What does calcium-calmodulin activate?

NFAT.

The Ras and Rac pathways generate AP-1.

57

What is the function of activated NF-KB?

It is translocated to the nucleus.

AP-1 and NF-KB regulate gene expression.

58

What are the three major groups of MAP kinases?

ERK

P38 MAP kinasaes

JNK, c-Jun NH2 terminal kinases.

These MAP kinases are activatd by phosphorylation.

59

What is the ERK pathway activated by?

Ras-GDP

60

What are the p38 and JNK MAP kinases activated by?

Rac-GTP from the Rho family GTPases.

61

What is ELK?

A transcription factor that activates transcripton of transcriptional factor Fos.

62

What is involved in the canonical NF-KB pathway?

IKK phosphorlates IKB, which indues polyubiquitinylation.

Ubiquiti induces recognition of IKB-UUUU by the proteasome and causes successive proteolytic degradation.

NF-KB is release and translocated to the nucleus, where gene transcription is activated.

63

What is the alternative pathway of NF-KB activation engaged by?

A restricted set of cell-surface receptors including CD40 expressed on B cells.

This pathway culminates in the activation of IKK-alpha.

64

In the alternative pathway, what protein dimerizes with ReIB to translocate into the nucleus?

P52 protein.

65

What occurs when there is peptide recognition at CD80/86, MHC II & TCR, and CD40 & CD40L?

T helper cell activation

66

What occurs when there is cognate peptide recognition in the absence of c0-stimulation?

Activation-induced cell death or anergy.

67

What is clonal anergy?

A term that describes T cell unresponsiveness at the cellular level.

68

What is the hyporesponsive state?

It is characterized by a reduced capacity to synthesize IL-2.

69

True or false: anergic cells proliferate in response to appropriate Ag stimulation.

False.
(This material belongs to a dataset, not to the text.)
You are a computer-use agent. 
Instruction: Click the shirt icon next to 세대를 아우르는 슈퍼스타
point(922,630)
Anergic T cells do not proliferate in response to appropriate Ag stimulation.

70

What can anergy be broken by?

Exogenous IL-2

71

What can anergy be induced by?

Substimulatory levels of Ags in the absence of:

A costimulatory signal provided by soluble cytokines.

Interactions between costimulatory receptors on T cells and counter-receptors on APCs.

72

What is the result of TCR and CD28 signaling pathways?
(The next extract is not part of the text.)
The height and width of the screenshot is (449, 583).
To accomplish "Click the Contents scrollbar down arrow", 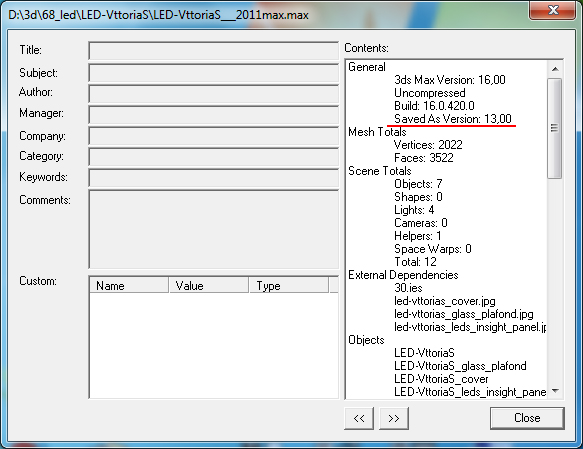I will [x=555, y=391].
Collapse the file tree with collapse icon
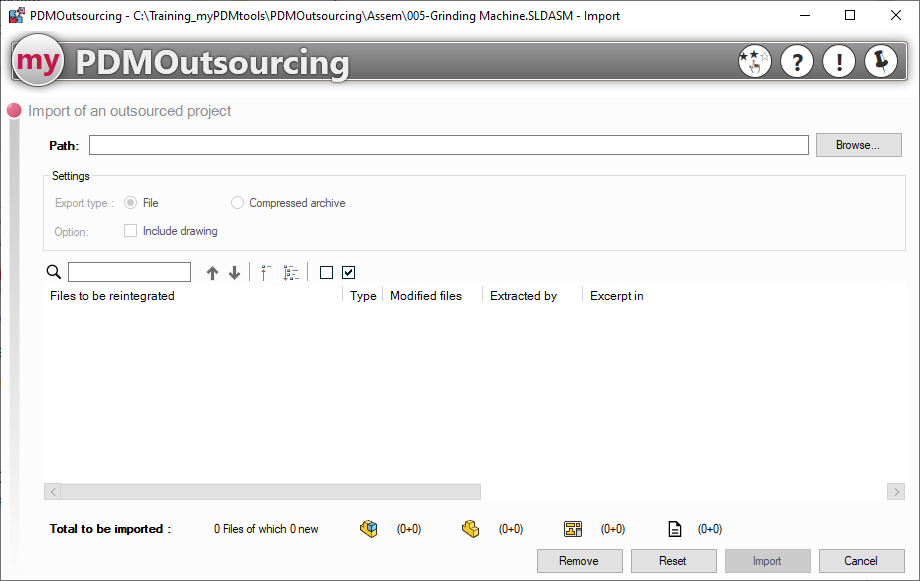920x581 pixels. pyautogui.click(x=266, y=273)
They result in the activation of several transcription factors.

73

What is the function of NFAT in the nucleus?

It cooperates with AP1 and NF-KB to induce gene exprssion of a productive immune response.

74

What occurs when TCR engagement occurs in the absence of co-stimulation?
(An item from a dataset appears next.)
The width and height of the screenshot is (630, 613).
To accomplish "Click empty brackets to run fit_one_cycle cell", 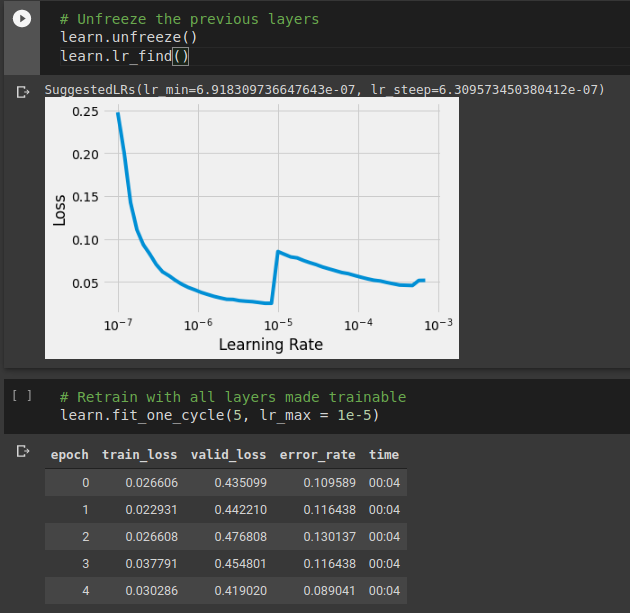I will click(22, 396).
Clacium mediated signals induce the activation of NFAT only.

75

What is the function of NFAT alone?

It elicits the expression of a distinct set of anergy-inducing genes.

76

What are the products of genes that are expressed by NFAT?

The products of these genes inhibit T-cell function at different levels and induce a status of T-cell unresponsiveness.

77

What are the major surface molecules of CD4 T cells and APCs involved in T cell activation?

CD4 (signal transduction)

TCR/Class II MHC (antigen recognition)

CD3 (signal transduction)

CD28/B7-1/B7-2 (signal transduction)

LFA-1/ICAM-1 (adhesion)

78

What are properties of receptors?

They are integral transmembrane proteins present on the plasma membrane.